The news as of the first coffee this morning, and the music is Warren Zevon's interesting solo acoustic live album Learning To Flinch, followed by Doyle Lawson & Quicksilver's exquisite a capella bluegrass gospel album There's A Light Guiding Me. It makes more sense than it might seem:
 
AbilityCRM, a CRM seller based in Tempe, Arizona, has teamed with Rave Computer Association and Consona ERP to release myCRM-Appliance, a CRM server appliance marketed to small to medium sized companies.

Customer Relationship Management is "front and center" for all growing companies,  says James Marzola, President and CEO of AbilityCRM, because "the market conditions mandate a different approach to increasing new business, taking care of your customers, and marketing your products and service."

The product is billed as giving customers a choice of mid-market CRM systems from either Microsoft Dynamics CRM or Sage SalesLogix CRM for 10-25 users. It also has the recent release of Intel's new Nehalem architecture processor and a price point between $59.00 and $89.00 per user, which includes installation, configuration, training and ongoing 24-hour system and network monitoring support, according to AbilityCRM officials.

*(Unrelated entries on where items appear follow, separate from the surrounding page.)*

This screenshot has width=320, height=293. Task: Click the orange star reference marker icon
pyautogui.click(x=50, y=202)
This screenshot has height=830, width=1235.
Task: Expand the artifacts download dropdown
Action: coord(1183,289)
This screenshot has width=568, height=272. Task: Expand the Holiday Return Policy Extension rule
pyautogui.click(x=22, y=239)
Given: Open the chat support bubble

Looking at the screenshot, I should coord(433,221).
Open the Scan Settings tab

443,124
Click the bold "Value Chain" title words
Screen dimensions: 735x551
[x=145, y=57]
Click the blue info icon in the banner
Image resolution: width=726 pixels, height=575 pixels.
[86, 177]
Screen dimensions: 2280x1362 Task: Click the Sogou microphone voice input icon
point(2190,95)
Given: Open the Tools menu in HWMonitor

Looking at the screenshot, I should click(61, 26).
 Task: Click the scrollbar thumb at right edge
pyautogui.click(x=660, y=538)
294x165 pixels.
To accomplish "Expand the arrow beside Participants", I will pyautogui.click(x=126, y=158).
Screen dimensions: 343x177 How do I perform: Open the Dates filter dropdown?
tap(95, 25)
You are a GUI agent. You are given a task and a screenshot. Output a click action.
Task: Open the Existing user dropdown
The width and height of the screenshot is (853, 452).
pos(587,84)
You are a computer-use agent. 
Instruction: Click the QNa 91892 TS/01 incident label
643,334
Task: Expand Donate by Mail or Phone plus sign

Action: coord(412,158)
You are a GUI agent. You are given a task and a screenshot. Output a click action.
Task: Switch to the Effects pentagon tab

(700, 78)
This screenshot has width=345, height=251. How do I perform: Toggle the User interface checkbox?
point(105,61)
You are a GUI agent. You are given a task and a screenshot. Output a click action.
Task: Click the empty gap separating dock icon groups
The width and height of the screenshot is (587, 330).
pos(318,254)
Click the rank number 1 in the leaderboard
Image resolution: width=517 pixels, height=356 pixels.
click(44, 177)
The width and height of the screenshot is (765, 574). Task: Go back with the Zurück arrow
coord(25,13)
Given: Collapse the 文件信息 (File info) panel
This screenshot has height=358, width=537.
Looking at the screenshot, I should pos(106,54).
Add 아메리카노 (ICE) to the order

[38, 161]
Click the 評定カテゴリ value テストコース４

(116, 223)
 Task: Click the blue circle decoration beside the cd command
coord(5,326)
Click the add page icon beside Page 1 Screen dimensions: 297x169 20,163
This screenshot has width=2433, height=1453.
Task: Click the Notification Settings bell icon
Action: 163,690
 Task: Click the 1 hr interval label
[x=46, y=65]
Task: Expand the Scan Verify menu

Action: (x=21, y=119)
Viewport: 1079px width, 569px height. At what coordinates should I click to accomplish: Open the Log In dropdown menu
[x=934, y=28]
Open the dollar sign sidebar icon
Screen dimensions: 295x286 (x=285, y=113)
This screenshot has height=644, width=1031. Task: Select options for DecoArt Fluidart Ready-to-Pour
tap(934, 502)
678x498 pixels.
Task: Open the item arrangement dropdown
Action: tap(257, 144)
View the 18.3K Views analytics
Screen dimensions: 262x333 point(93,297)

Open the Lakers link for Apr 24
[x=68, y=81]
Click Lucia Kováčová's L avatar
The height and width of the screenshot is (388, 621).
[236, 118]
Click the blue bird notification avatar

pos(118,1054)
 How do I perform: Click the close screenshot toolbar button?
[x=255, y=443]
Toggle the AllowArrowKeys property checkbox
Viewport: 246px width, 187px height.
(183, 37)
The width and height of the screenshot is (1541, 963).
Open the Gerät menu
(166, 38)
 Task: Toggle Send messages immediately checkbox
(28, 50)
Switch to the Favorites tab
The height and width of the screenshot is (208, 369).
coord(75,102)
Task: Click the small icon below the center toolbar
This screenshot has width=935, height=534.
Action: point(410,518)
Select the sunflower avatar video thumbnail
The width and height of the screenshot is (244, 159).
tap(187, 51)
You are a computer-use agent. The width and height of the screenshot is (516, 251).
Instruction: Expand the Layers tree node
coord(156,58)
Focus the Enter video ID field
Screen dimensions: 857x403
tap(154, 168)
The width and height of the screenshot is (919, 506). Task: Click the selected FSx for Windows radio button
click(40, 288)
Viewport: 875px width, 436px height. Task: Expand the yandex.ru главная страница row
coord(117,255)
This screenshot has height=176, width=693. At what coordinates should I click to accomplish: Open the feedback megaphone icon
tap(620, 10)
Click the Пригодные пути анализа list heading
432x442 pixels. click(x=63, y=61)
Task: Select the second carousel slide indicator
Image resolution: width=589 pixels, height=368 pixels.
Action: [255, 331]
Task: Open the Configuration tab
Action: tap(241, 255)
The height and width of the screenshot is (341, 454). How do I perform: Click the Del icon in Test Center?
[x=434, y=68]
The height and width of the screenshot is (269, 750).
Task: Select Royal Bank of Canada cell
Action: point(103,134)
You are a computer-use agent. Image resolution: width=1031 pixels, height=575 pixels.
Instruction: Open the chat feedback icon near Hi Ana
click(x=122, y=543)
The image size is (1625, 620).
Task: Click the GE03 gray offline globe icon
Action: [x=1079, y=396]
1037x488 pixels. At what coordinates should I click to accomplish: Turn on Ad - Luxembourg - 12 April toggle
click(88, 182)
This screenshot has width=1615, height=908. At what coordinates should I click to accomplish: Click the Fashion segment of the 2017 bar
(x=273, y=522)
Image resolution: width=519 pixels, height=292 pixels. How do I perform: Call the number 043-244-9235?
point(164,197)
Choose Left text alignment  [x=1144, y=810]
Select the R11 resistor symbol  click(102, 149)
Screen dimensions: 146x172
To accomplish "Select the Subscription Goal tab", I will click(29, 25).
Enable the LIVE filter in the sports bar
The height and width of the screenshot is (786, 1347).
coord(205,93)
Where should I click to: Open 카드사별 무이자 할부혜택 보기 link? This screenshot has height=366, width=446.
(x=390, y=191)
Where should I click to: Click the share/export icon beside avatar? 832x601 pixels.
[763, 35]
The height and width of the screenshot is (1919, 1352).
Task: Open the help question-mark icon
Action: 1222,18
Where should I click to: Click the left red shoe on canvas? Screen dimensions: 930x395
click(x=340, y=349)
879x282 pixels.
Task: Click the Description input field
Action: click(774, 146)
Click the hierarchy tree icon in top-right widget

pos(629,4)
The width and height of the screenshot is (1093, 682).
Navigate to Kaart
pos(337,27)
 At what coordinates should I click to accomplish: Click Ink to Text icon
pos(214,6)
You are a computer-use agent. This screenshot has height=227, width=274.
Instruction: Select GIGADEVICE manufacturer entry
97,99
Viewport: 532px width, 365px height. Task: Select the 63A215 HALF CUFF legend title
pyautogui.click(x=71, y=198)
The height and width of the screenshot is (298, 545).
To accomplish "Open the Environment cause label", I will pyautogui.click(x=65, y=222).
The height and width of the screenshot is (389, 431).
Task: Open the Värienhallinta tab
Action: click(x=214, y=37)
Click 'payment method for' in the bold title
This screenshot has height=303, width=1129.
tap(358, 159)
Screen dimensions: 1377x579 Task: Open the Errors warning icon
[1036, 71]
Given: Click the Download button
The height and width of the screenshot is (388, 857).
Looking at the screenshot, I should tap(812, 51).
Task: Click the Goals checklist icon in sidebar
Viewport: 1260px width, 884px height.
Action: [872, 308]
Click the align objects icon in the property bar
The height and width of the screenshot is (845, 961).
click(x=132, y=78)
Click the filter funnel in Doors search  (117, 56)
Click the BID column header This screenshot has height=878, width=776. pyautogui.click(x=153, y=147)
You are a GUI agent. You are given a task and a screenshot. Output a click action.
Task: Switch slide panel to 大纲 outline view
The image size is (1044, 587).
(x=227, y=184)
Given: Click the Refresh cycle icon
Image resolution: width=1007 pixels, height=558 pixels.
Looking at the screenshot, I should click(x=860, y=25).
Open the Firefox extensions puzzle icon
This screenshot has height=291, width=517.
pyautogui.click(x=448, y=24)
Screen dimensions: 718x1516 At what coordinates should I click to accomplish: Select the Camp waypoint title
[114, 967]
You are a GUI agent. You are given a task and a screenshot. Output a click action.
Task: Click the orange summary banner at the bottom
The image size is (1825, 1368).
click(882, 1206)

Frank O'Nell, vice president of product management for Consona ERP, says the new appliance "streamlines the implementation process, and could reduce the cost of implementation and support services." Options include the AbilityConnect integration interface for Consona Made2Manage and Intuitive ERP systems and data import and conversion for ACT!, Salesforce.com, or GoldMine.

"Having two respected software partners like AbilityCRM and Consona further solidifies Rave's presence in the ISV appliance market," said Joe Borowicz, CFO of Rave Computer. "This is a win, win for everyone."
...

Knoa Software, a vendor of experience and performance management software, has announced a partnership with Serene Corporation, which implements Siebel CRM. Knoa officials say the alliance is designed to help customers use Knoa's technology and metrics and Serene's Siebel-specific expertise "whether in a call center, operating service processes, or supporting a field sales force."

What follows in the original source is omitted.